At this point, I can only do my best going forward. One day, I would like to see a poetry collection of mine traditionally published. In the meantime, I want to self-publish the two micropoetry collections I already have in the pipeline.
In terms of fiction, I’m considering self-publishing to be a backup plan if I can’t find an agent for my novel, but I would really, really like to follow the traditional route for that if possible.
If there is a takeaway point from all this, it’s not to discourage others from self-publishing – a lot of other people have done it right and done brilliantly from it, right from the get-go (Claire Savage springs to mind as the perfect example here) – I just urge prospective self-publishers not to rush things, do your research and, for the love of god, hire a professional editor and proofreader. Seriously.
Previous Posts on This Topic
4 thoughts on “On Impatience and Self-Publishing”
Yep. I was so excited to get my books out there, and then I joined some FB writing groups and learned so much. I feel like I did everything backwards. Thankfully, while they are not perfect, I am a pretty good proof reader and people have enjoyed the stories. Now I am stuck and not writing any books at all because all the negativity came crashing down on me.
I’m sad to hear you’ve stopped writing. You should use what you’ve learned to keep going and improve even more. If people have enjoyed the stories, where did the negativity come from?
I left teaching because I had had enuFF with an emphasis of the Fs! I was very lucky because I’d had a year as a teacher on secondment in the Ulster Folk and Transport Museum and could see a niche in the market for local history. (I had been traditionally published by Longmans and UFTM published my work.) I went on a couple of business courses to learn about being legal with things like accounting and launched Adare Press, self published and used money I made writing books such as ‘Speakin’ Norn Iron as She Shud be Spoke’ to publish some other writers, such as Nora Bates, ( ‘Up the Down Street’ )and Dolly Skuce (Magic Lanterns to Moon Landings).

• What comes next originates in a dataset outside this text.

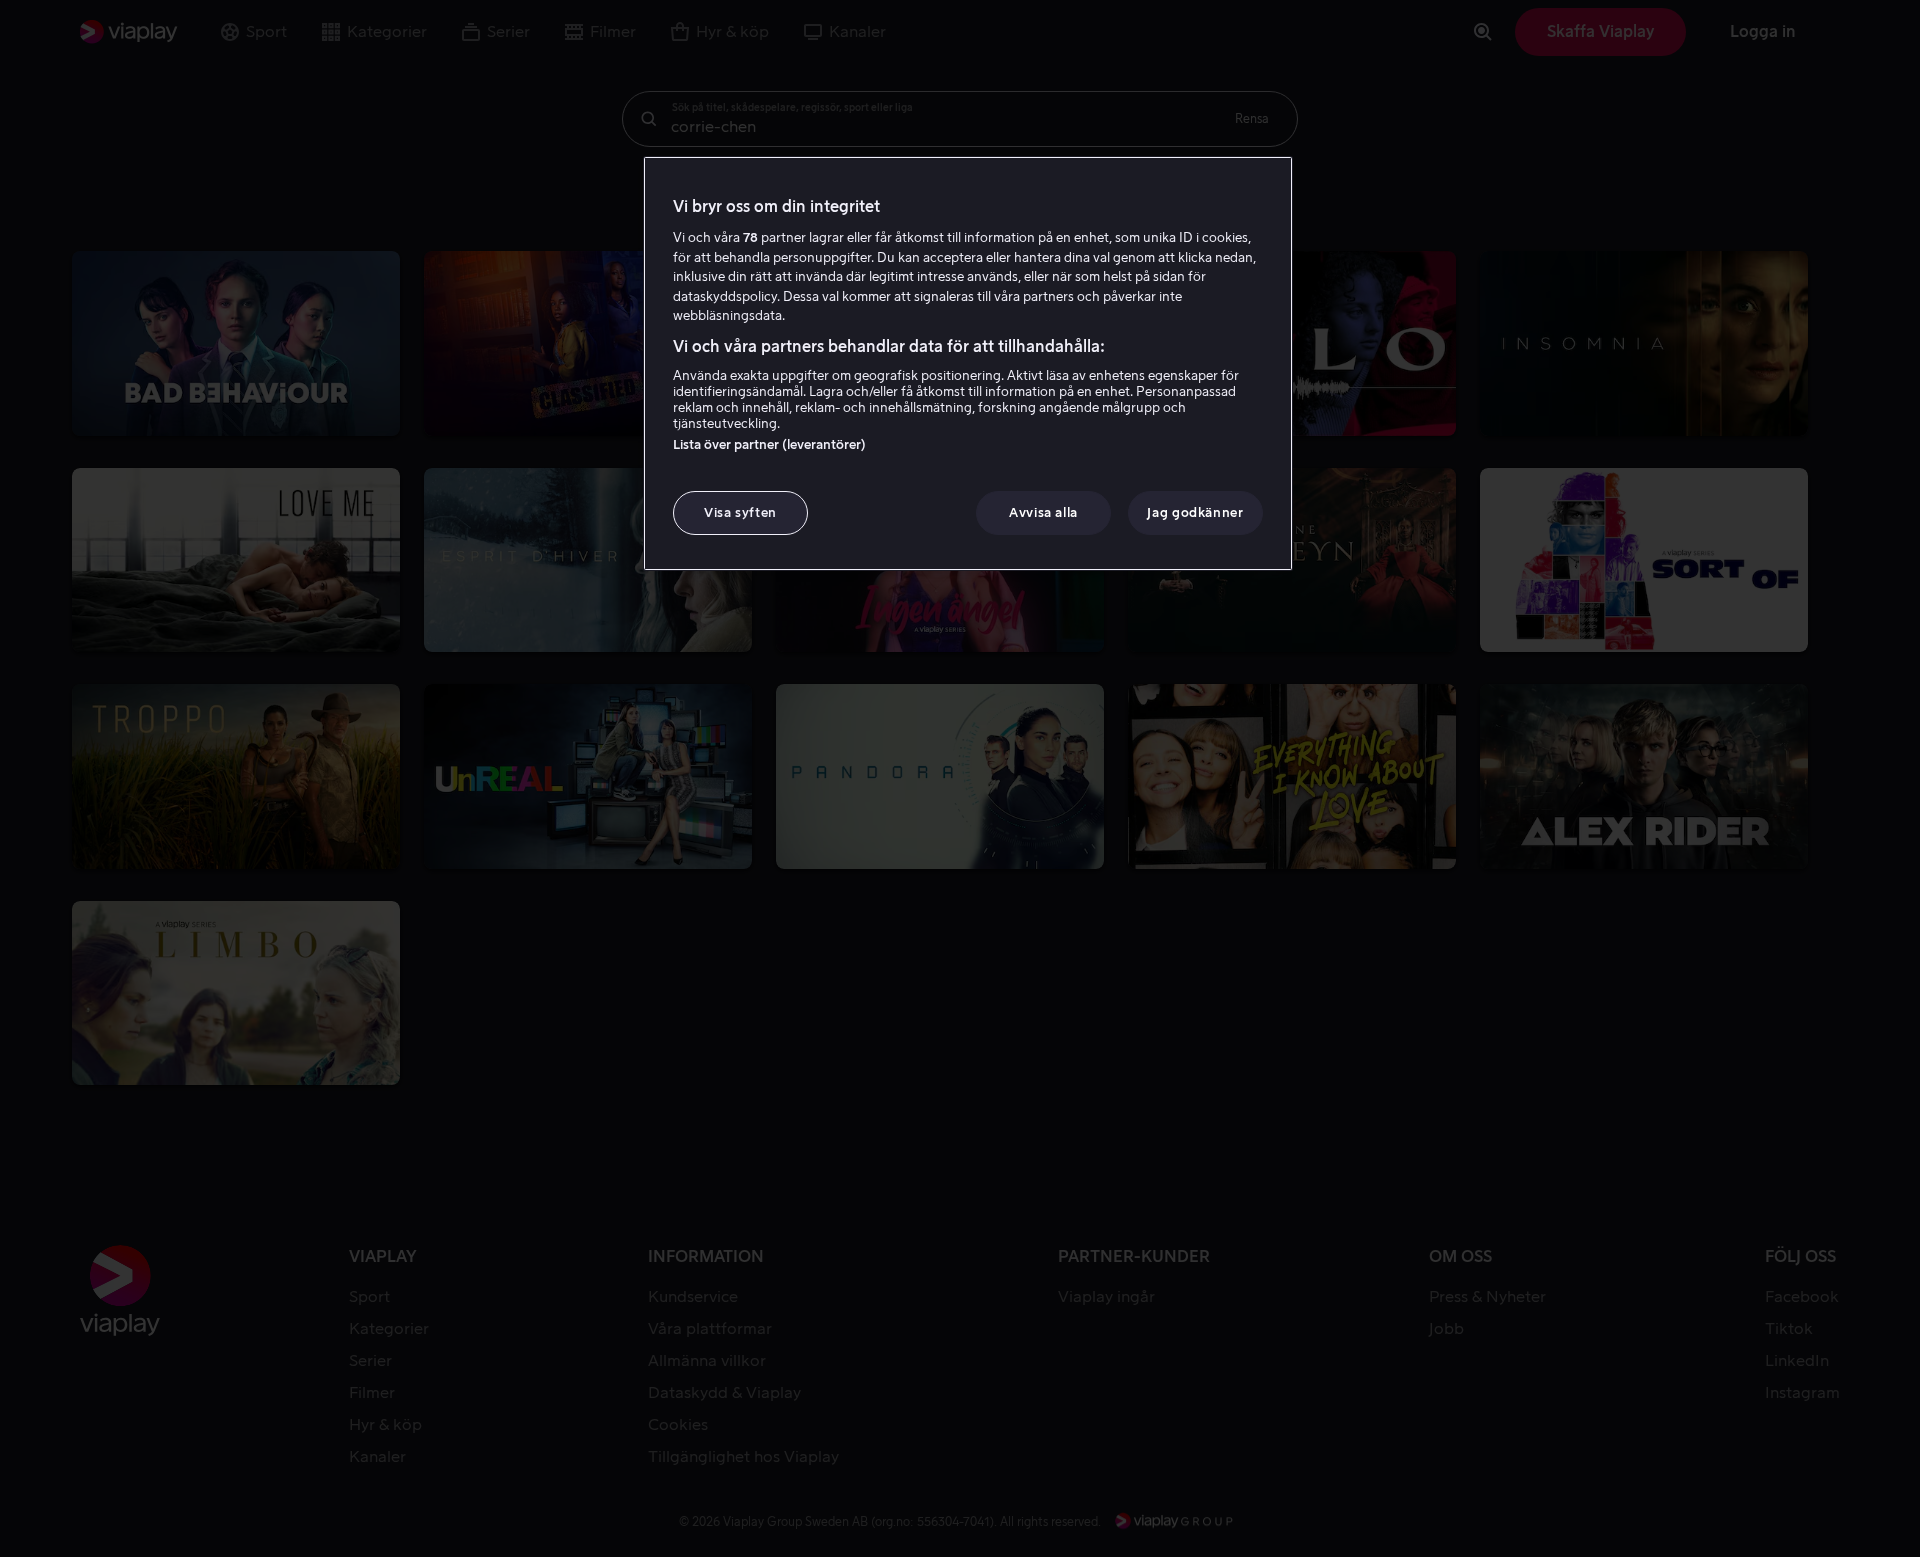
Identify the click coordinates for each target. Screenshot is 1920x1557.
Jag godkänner (1195, 512)
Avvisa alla (1043, 512)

I also worked with Billy Simpson, which was hilarious and Liz Weir. I was very lucky as I had several local best sellers, some things did O.K., others tanked. Distribution became very difficult, I had a car accident and stopped self publishing. You make a greater profit self-publishing BUT you take bigger risks.You’ve all the hassle of getting an IBSN and book design. That’s important. Then you have to arrange your own publicity, not that publishers are much help there. Just remember if you get rejected it may be the publisher’s loss for being stupid! THINK OF HARRY POTTER! That book was turned down 59 times, or so I’ve been told. I’d say persistance pays, just keep going and really study the market. There’s no point in producing something that’s not going to sell. Ellie, you write so well you’ll win through in the end. Keep going.
Thanks, Doreen. You certainly have a lot of experience behind you.